Data records:
>>>
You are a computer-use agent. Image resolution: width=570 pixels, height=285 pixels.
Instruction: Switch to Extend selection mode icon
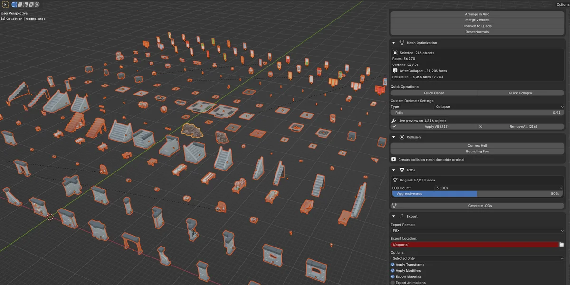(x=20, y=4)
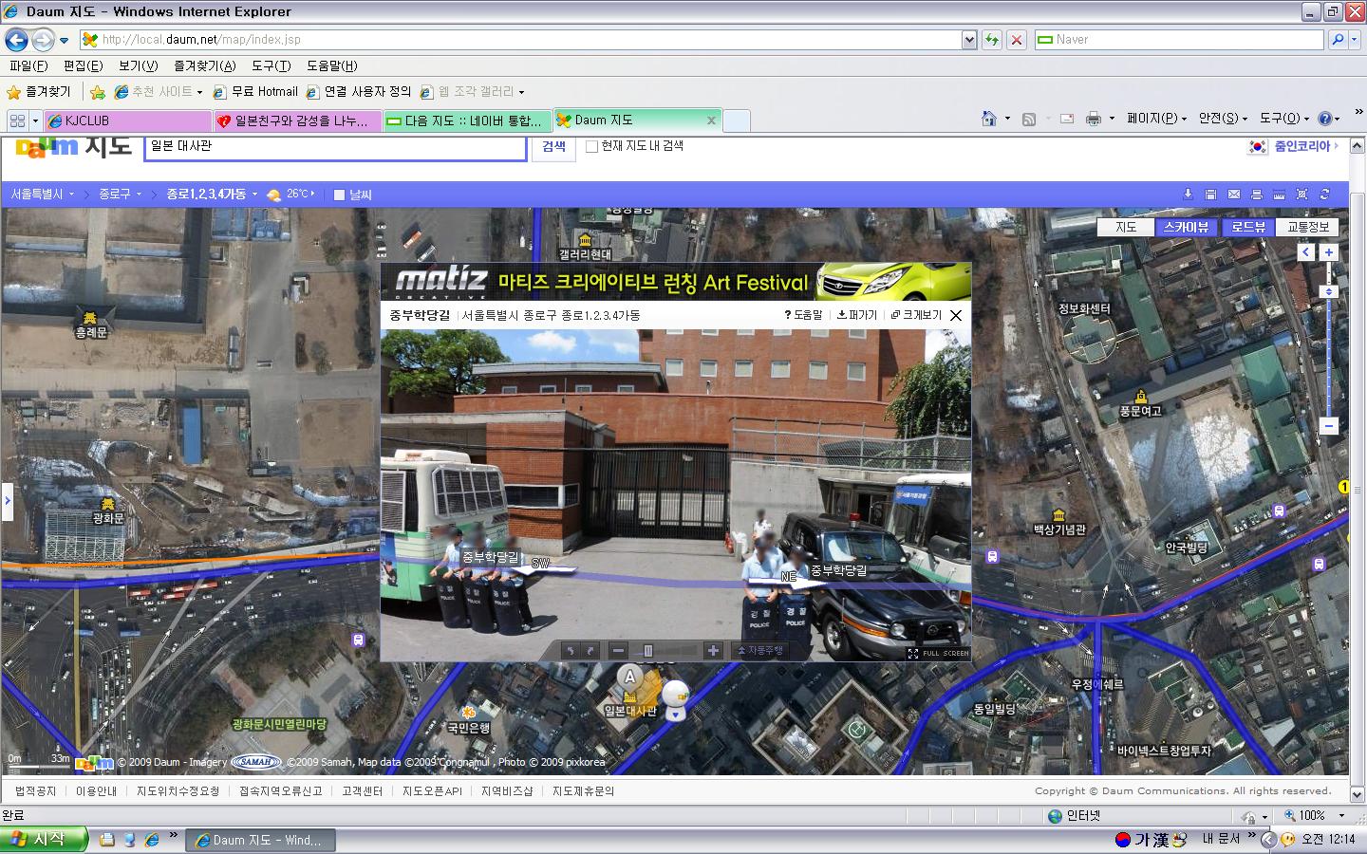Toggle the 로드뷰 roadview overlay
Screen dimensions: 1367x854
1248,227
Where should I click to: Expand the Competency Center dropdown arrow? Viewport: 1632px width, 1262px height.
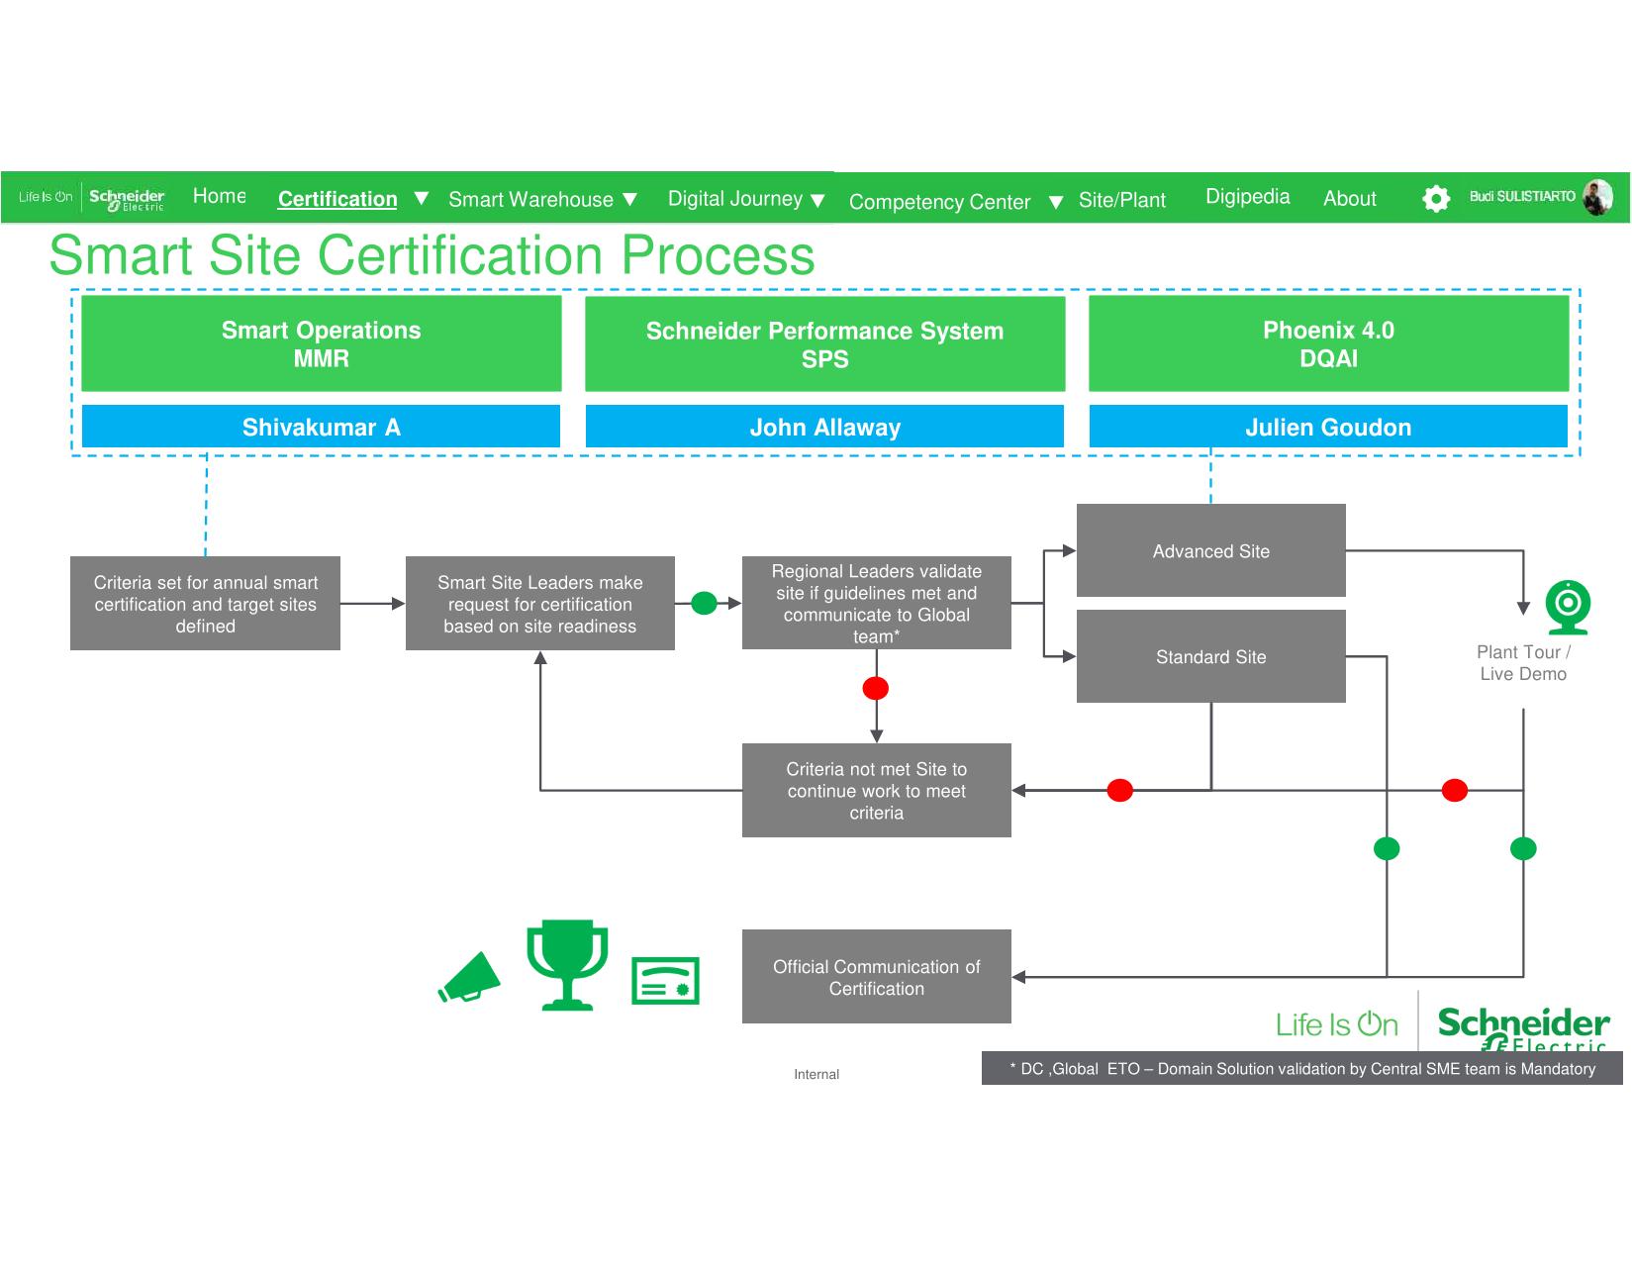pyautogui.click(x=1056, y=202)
<<<
Task details:
Transcribe every entry word for word, but skip the pictures.

Response area:
You are a computer-use agent. Image resolution: width=570 pixels, height=285 pixels.
Instruction: Switch to Extend selection mode icon
(x=20, y=4)
Toggle the 로드뷰 roadview overlay
Screen dimensions: 1367x854
1248,227
Where should I click to: Expand the Competency Center dropdown arrow? Viewport: 1632px width, 1262px height.
pyautogui.click(x=1056, y=202)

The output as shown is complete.